Micro-fluidic-based flow cytometer for point-of-care applications based on a spatial modulation technique
While commercial flow cytometers are sophisticated analytical instruments extensively used in research and clinical laboratories, they do not meet the challenging practical requirements for point-of-care (POC) diagnostics in resource-limited applications, such as CD4 monitoring which is required for proper treatment of HIV infected persons.

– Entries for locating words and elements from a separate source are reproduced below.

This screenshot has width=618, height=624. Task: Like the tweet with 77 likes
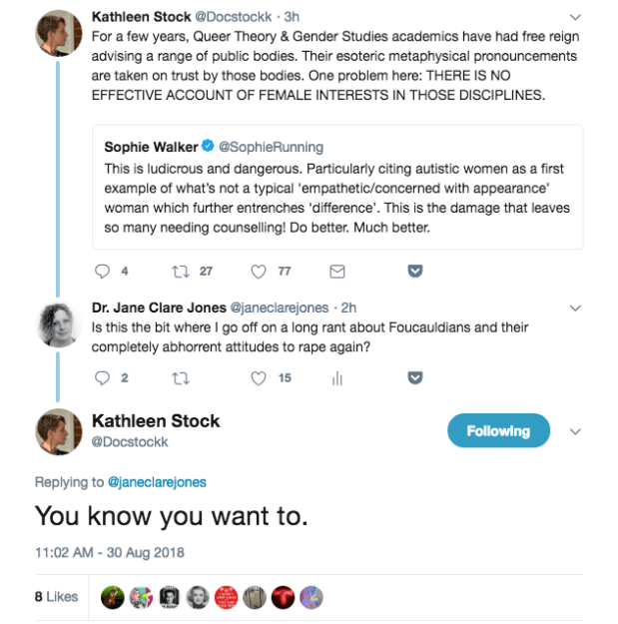pyautogui.click(x=259, y=271)
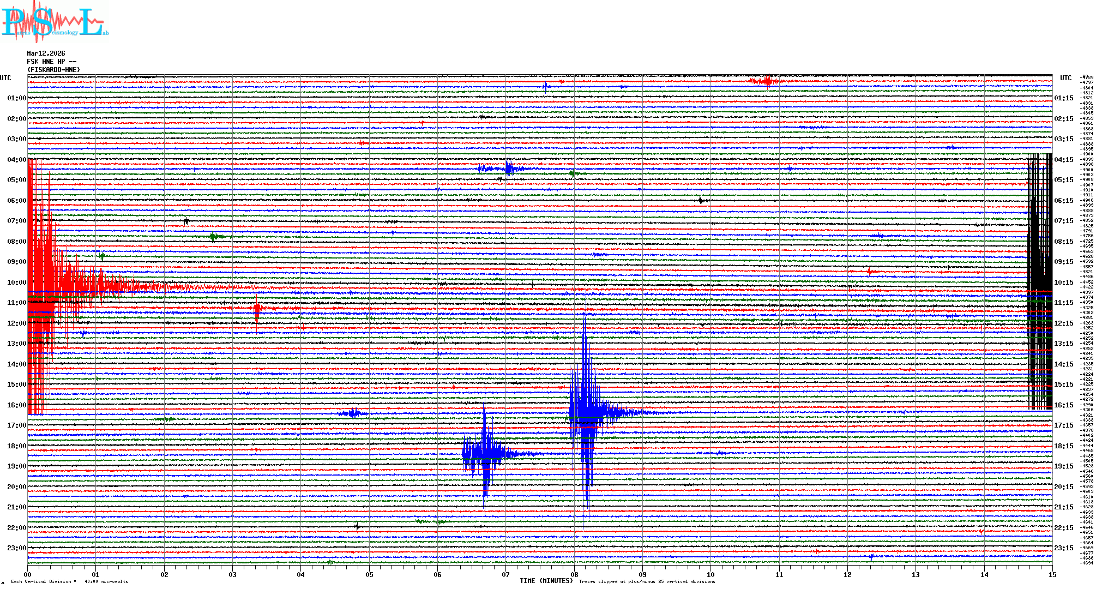Screen dimensions: 1096x589
Task: Click the 00 minute tick label
Action: tap(28, 575)
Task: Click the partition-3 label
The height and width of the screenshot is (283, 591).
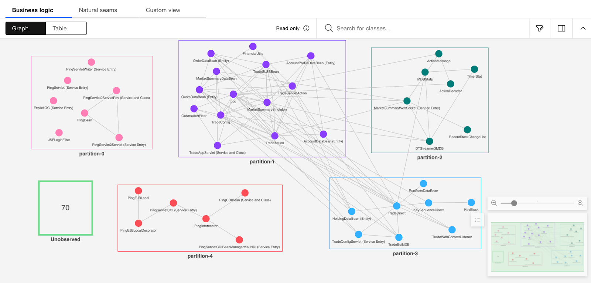Action: 405,254
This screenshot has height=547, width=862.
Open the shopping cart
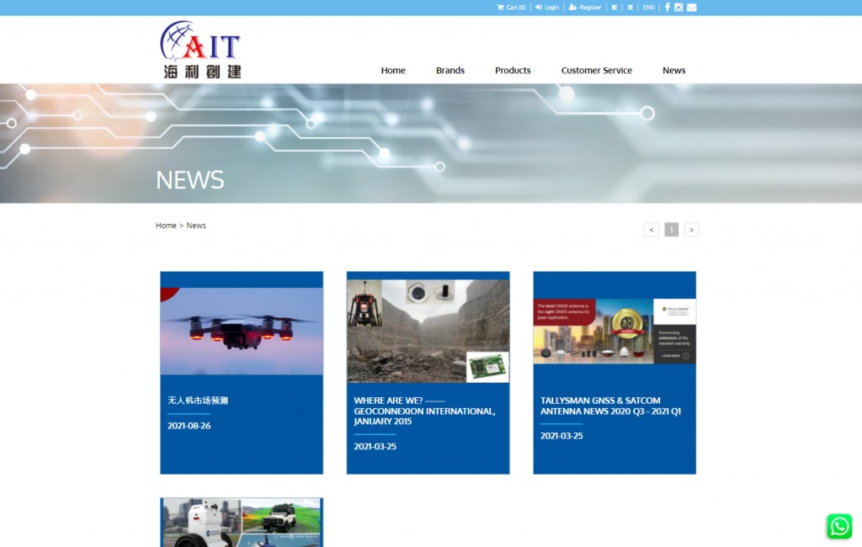click(511, 8)
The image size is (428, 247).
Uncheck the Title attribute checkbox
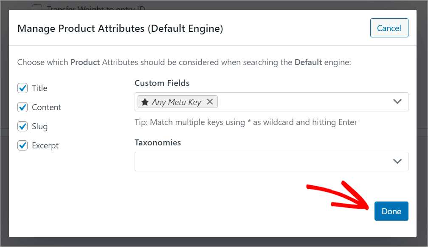click(23, 88)
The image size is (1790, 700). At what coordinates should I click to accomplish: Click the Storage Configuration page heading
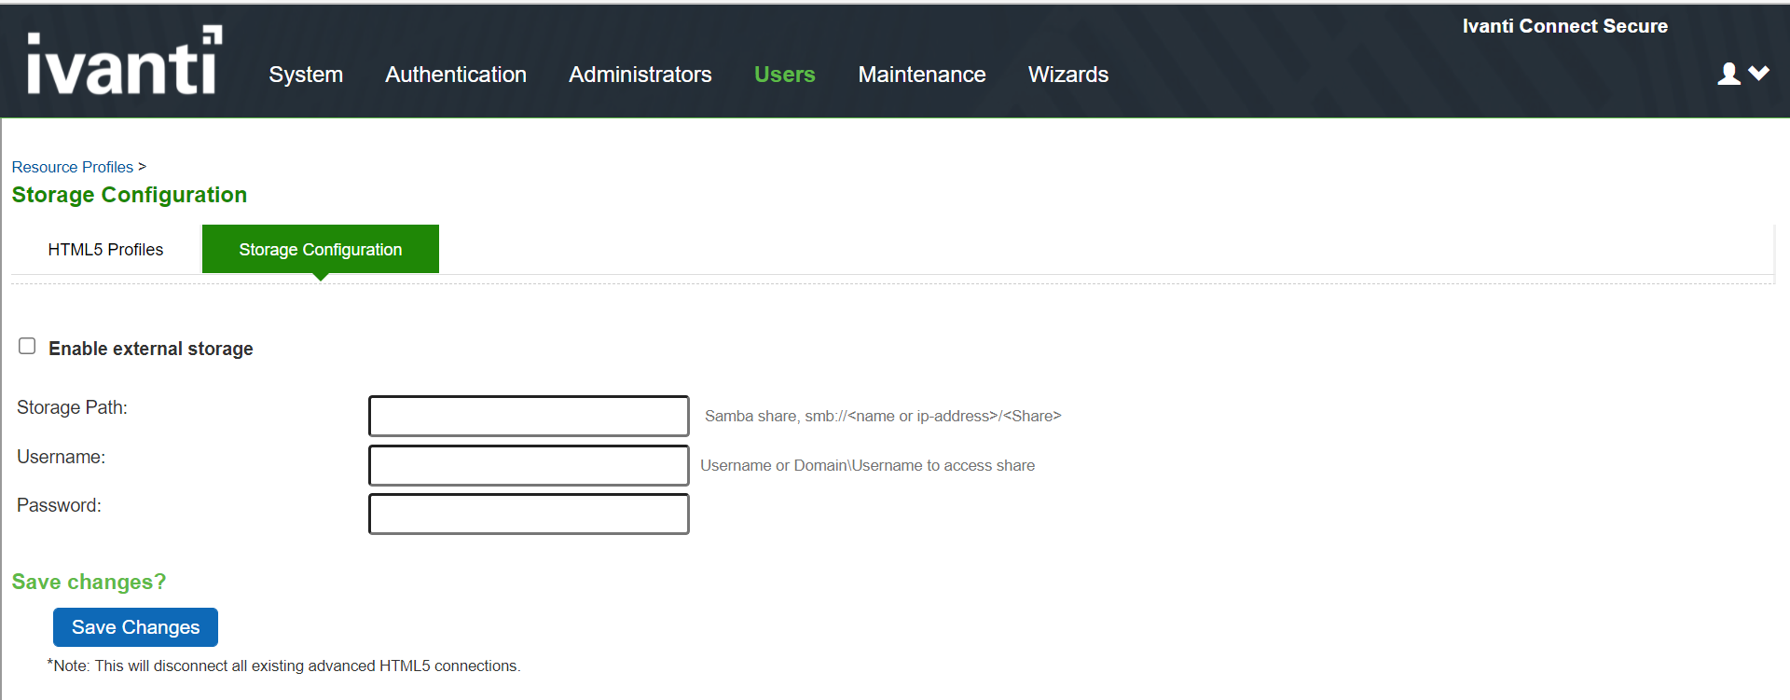tap(130, 195)
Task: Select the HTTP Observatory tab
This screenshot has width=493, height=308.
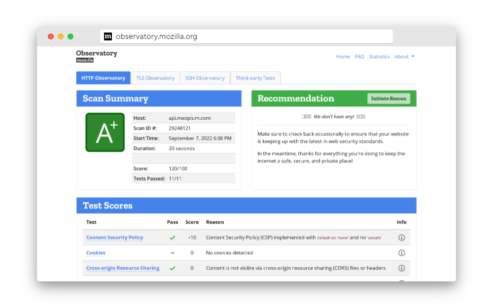Action: (x=103, y=78)
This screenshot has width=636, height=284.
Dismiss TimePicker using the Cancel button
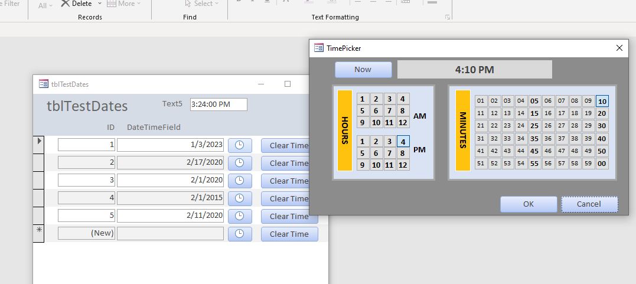click(589, 204)
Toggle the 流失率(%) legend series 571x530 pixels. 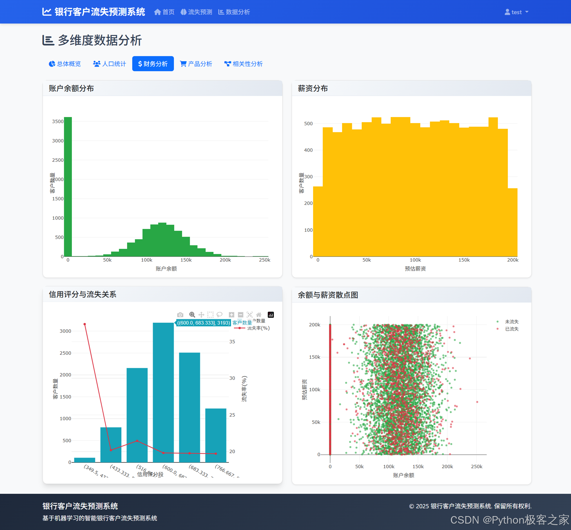(258, 328)
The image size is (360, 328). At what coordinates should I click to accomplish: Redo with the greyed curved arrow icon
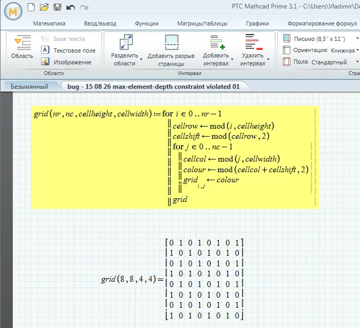click(x=84, y=7)
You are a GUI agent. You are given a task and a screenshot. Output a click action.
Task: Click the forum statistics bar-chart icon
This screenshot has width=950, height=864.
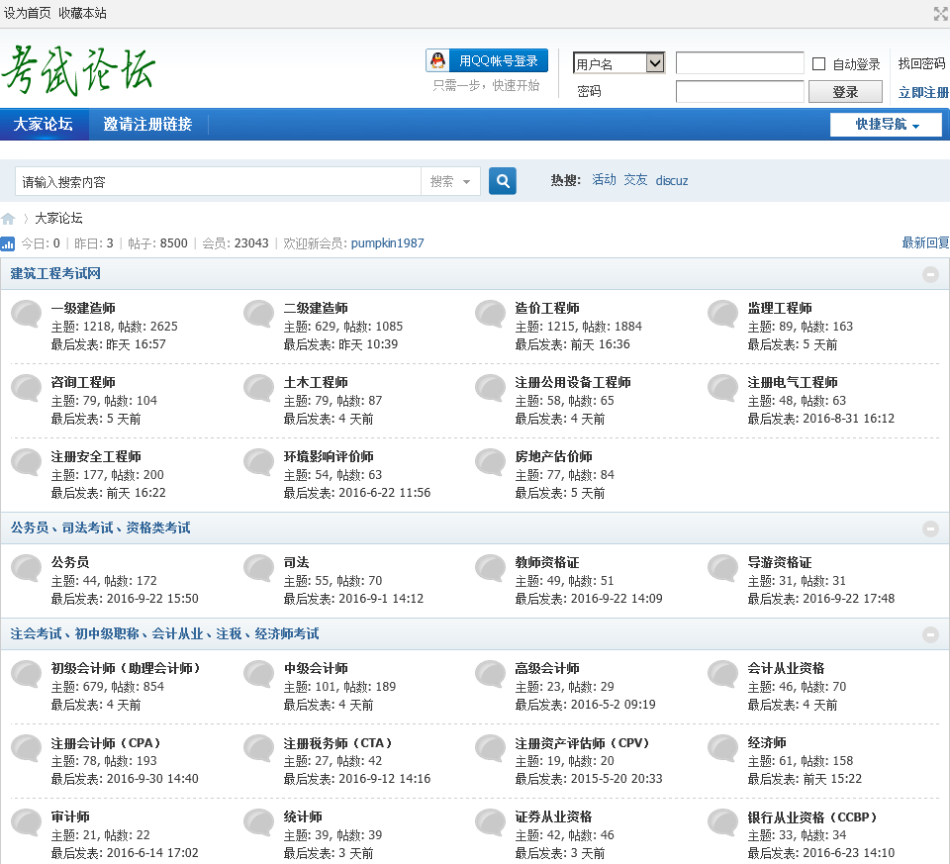[8, 243]

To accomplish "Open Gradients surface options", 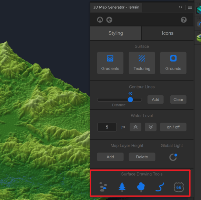I will click(110, 63).
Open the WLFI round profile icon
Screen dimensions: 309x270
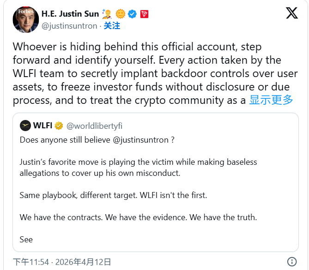25,126
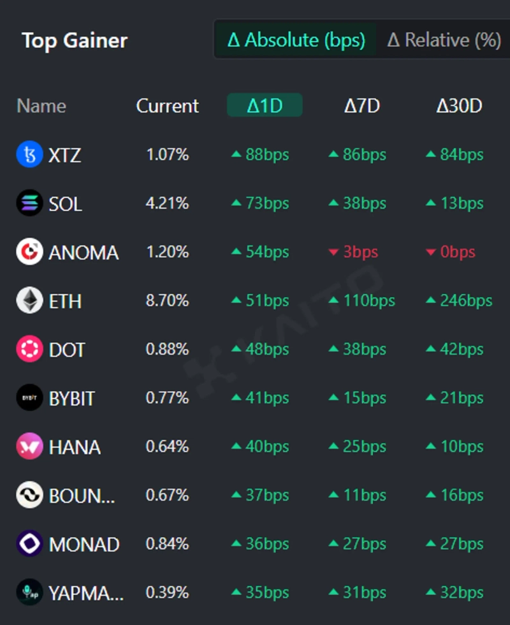The width and height of the screenshot is (510, 625).
Task: Click the DOT token icon
Action: pos(29,349)
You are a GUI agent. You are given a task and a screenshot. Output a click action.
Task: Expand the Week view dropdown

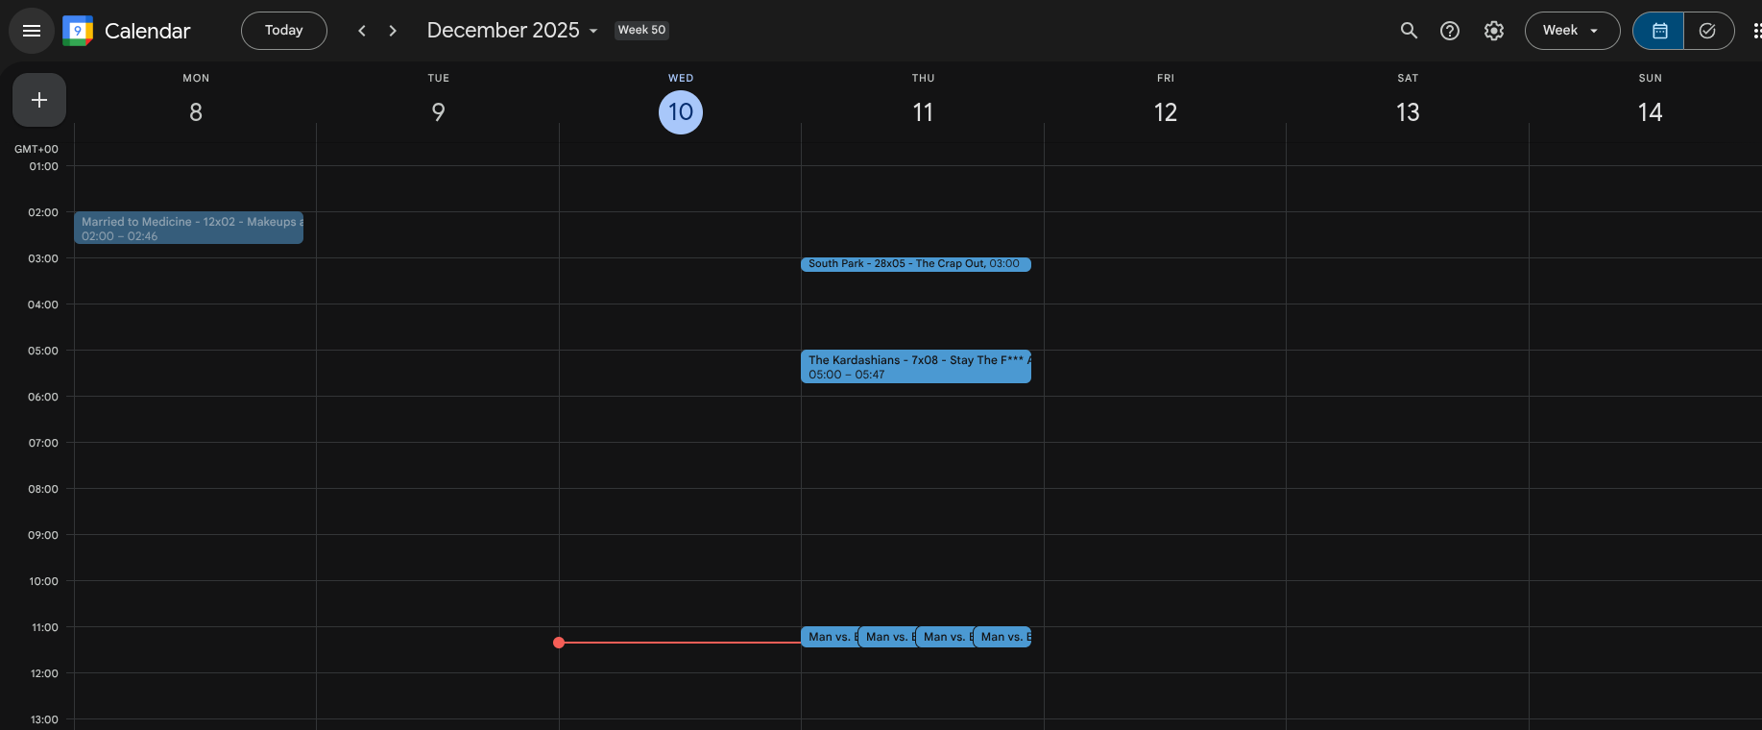tap(1571, 31)
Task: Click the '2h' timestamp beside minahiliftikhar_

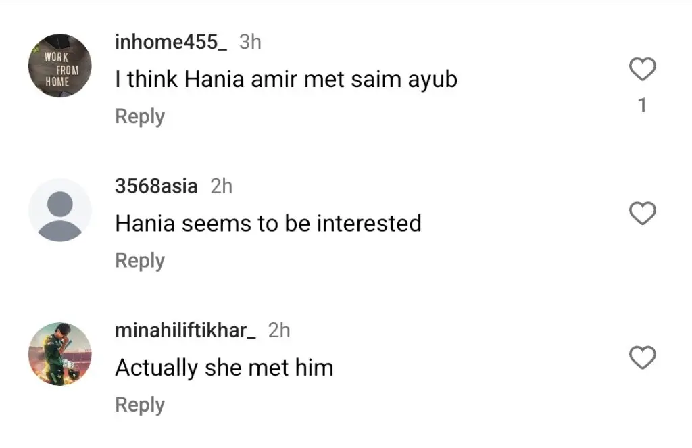Action: pos(279,330)
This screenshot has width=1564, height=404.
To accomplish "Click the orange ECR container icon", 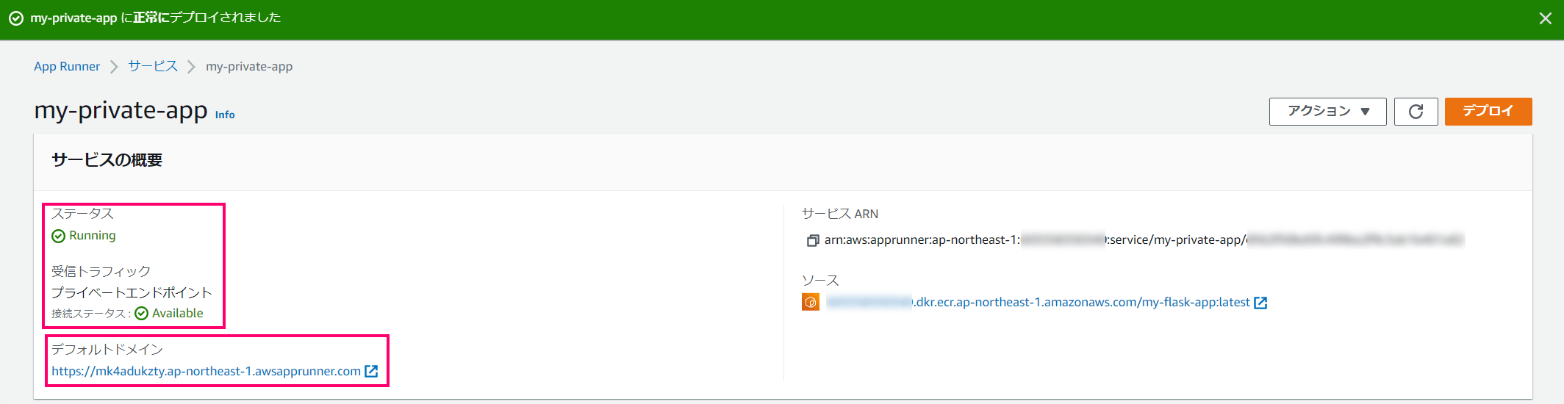I will point(811,302).
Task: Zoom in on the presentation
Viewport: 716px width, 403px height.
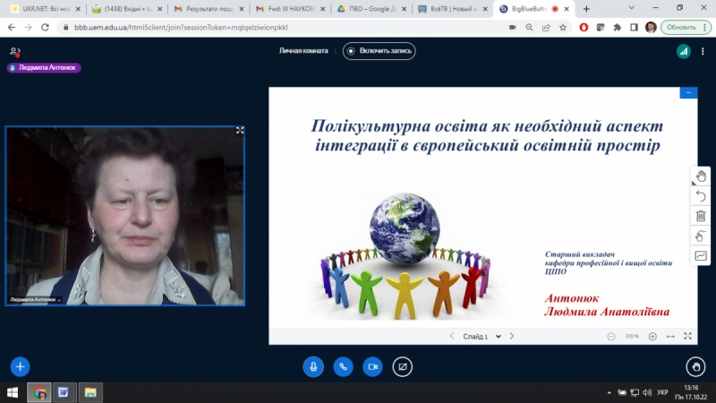Action: [652, 337]
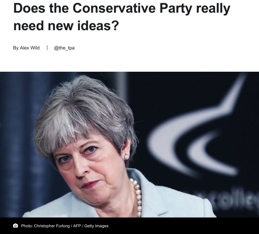Select the hero photo of the grey-haired woman
Viewport: 259px width, 234px height.
point(130,145)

Conventional cytometer use all the same basic optical configuration, namely, intense illumination of the bio-particle as it speeds through a highly localized spot, which generally involves a complex arrangement of optics (e.g., lenses, mirrors, apertures, and filters). In this presentation we will describe and illustrate a fundamentally new design of the optical detection system that delivers high effective sensitivity (i.e., high signal to noise discrimination) without complex optics or bulky, expensive light sources to enable a flow cytometer that combines high performance, robustness, compactness, low cost, and ease of use. The enabling innovation is termed “spatially modulated emission/excitation” and involves relative movement between a fluorescing bio-particle and a patterned environment. This produces a time-modulated signal that is analyzed with real-time correlation techniques. The advantage is high discrimination of the particle signal from background noise. In addition this technique allows discriminating signals from closely spaced particles. The cost benefit arises from the ability to replace expensive, bulky components with inexpensive ones that can be readily integrated on a fluidic chip and by eliminating the need for sophisticated optics and critical optical alignment. The technology will be demonstrated with characterization of individual fluorescent beads (diameters: 6?m, 2?m and 0.6?m), detection of tagged CD4 cells, and CD4 counting in whole blood.
Kiesel, P.; Beck, M.; Bassler, M.; Johnson, N. M. Micro-fluidic-based flow cytometer for point-of-care applications based on a spatial modulation technique. Talk at BIOS 2009: Microfluidics, BioMEMS, and Medical Microsystems VII (MF104); 2009 January 24-29; San Jose, CA, USA.